The attribute-based syntax for defining a fixed-size array type is a little peculiar: it's immediately obvious that ThreeFloats
is an array type. The merit of this approach is that it didn't require any new syntax, or any modifications to the metadata format. If a program running on a runtime that did not support this feature (e.g. .NET 6.0 or .NET Framework) loaded a component that defined a type like ThreeFloats
using the metadata-only loading mechanisms (which make it possible to inspect a component build for some runtime other than the one you're running on), they would recognize this as a struct with an attribute applied: something that it has always been possible to write. This is something the existing metadata mechanisms in .NET have always been able to represent, so this required only a change to the runtime, and not to any file formats. (You won't be able to use this type on older runtimes, but at least old tooling will not be broken by its presence.) Likewise, this didn't require any new syntax to be added to C#. The only change is that C# recognizes this as an array type, and lets you use array syntax with it, something older versions of the language would not permit here.

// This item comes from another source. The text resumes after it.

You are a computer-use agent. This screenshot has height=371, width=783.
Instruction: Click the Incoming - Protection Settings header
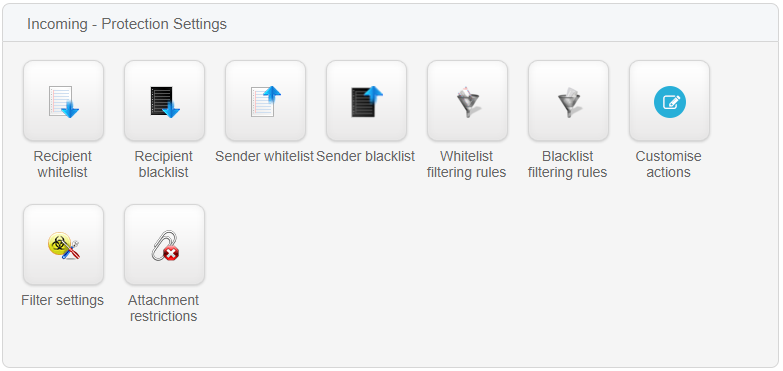pos(127,23)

The fact that this array has a fixed size means it no longer needs its own heap object: the values it contains can live as a field inside Vector3
just like any other value type. So our million-element array ends up using 12,000,024 bytes with this example, exactly the same as with three individual float
fields.
(A corollary of this is that inline arrays must always have a fixed size. The .NET runtime still only supports variable-length objects for string
and classic array objects.)
Interop
Some operating system APIs use data structures that include fixed-size inline arrays. (This has always been a straightforward thing to do in C and C++, and all widely used modern operating systems have APIs designed to be used from C.)
Historically, interoperating with APIs of this kind in .NET typically required us to declare a lot of fields to stand in for the fixed size array. But with this new feature, that is no longer necessary.

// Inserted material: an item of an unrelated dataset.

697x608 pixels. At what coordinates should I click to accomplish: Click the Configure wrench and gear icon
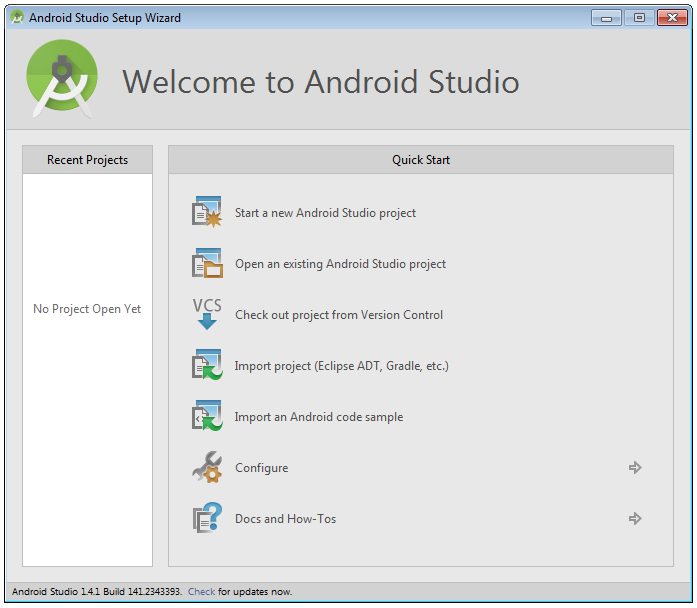click(x=207, y=468)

C-influenced APIs often use a trick where they appear to declare a fixed-sized array as the final field of some structure, but where this array may actually have a dynamically-determined size. C# 12.0's inline array feature does not make any attempt to model that style of API. Those continue to be somewhat awkward to work with in C#.
Summary
C# 12.0 enables us to define data types which support array syntax, but which work like normal value types, in that they don't need to have their own dedicated heap objects. We can use inline array types as local variables or fields, enabling more efficient memory usage than might be possible with ordinary arrays.